* Stored items:
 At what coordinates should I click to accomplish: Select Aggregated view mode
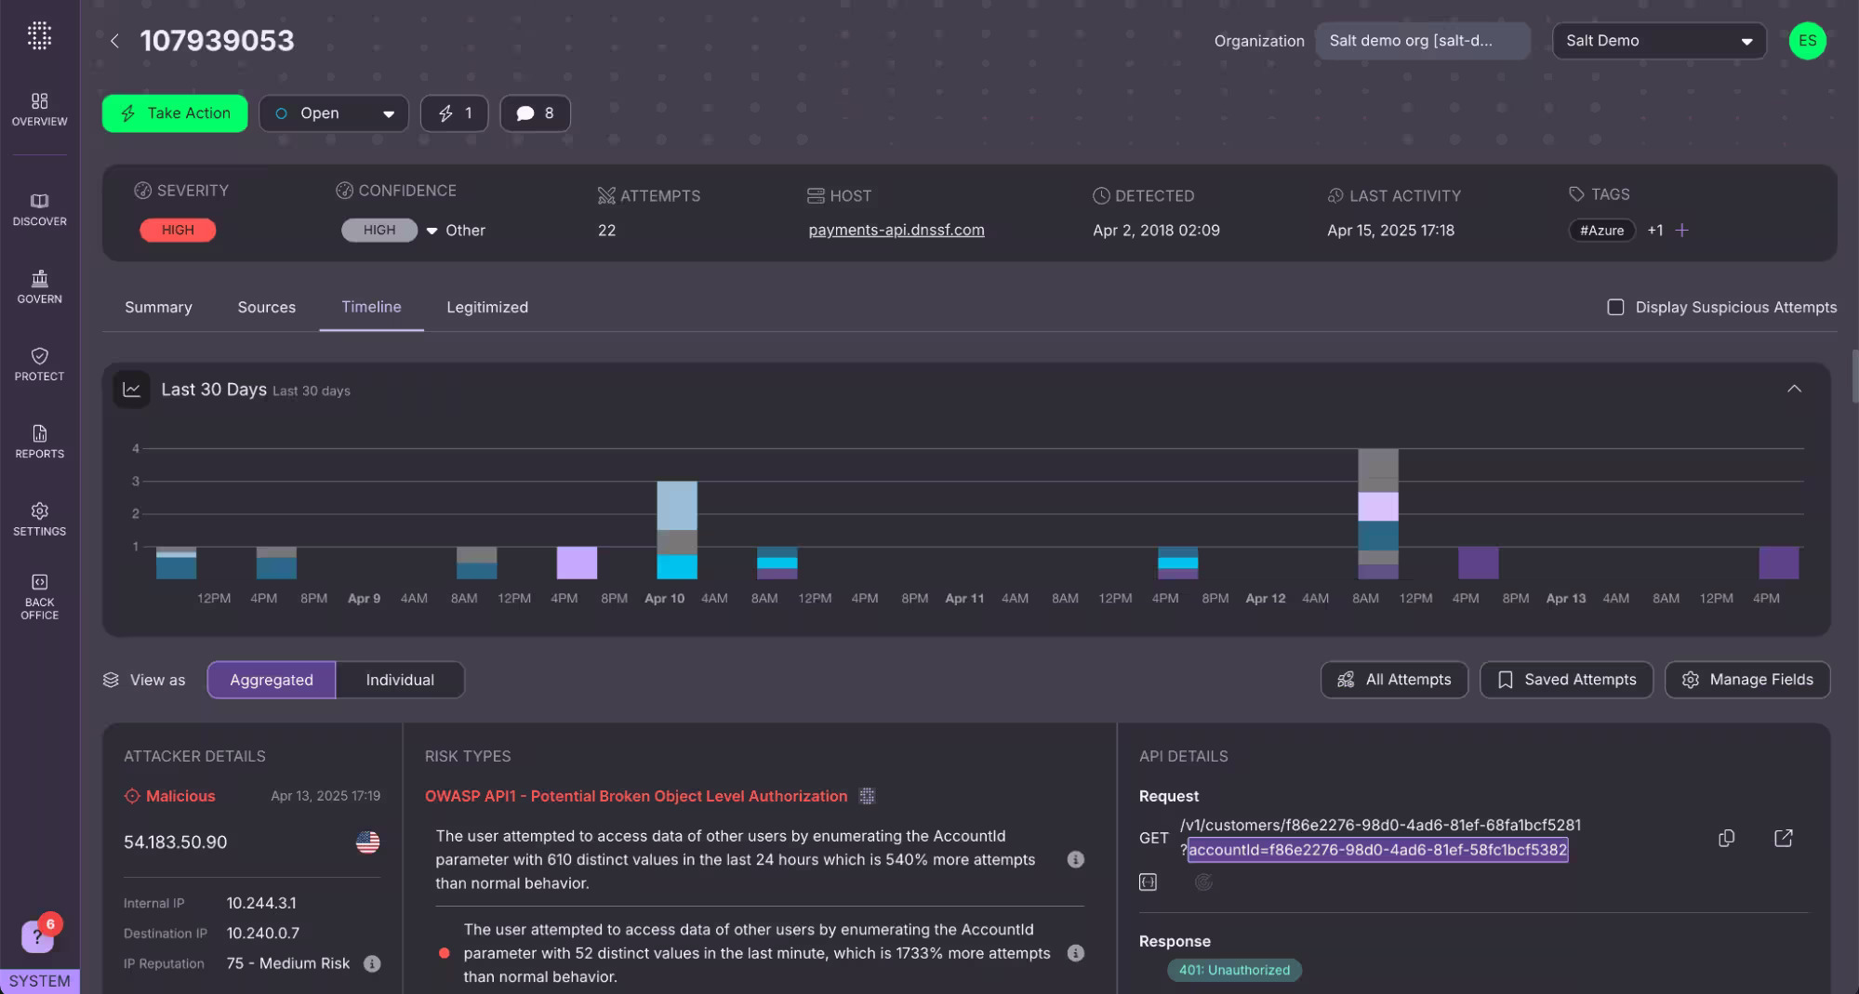click(271, 680)
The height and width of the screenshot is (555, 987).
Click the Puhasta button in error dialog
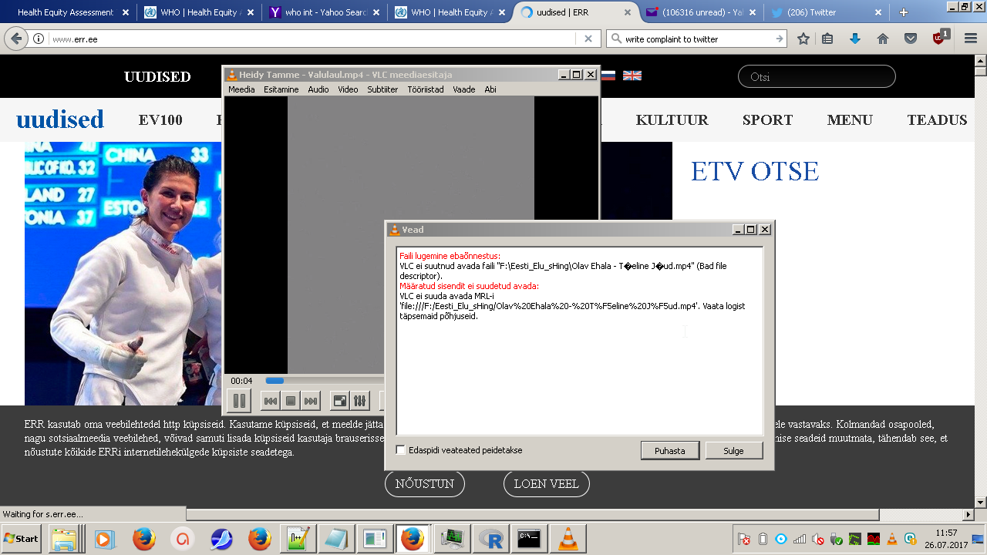[669, 451]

* Exercise: Set down every entry above exactly as written, but skip the pictures.

* Answer to this exercise:
 At what coordinates should I click to accomplish: Select Aggregated view mode
click(271, 680)
The height and width of the screenshot is (555, 987).
Click the Puhasta button in error dialog
[669, 451]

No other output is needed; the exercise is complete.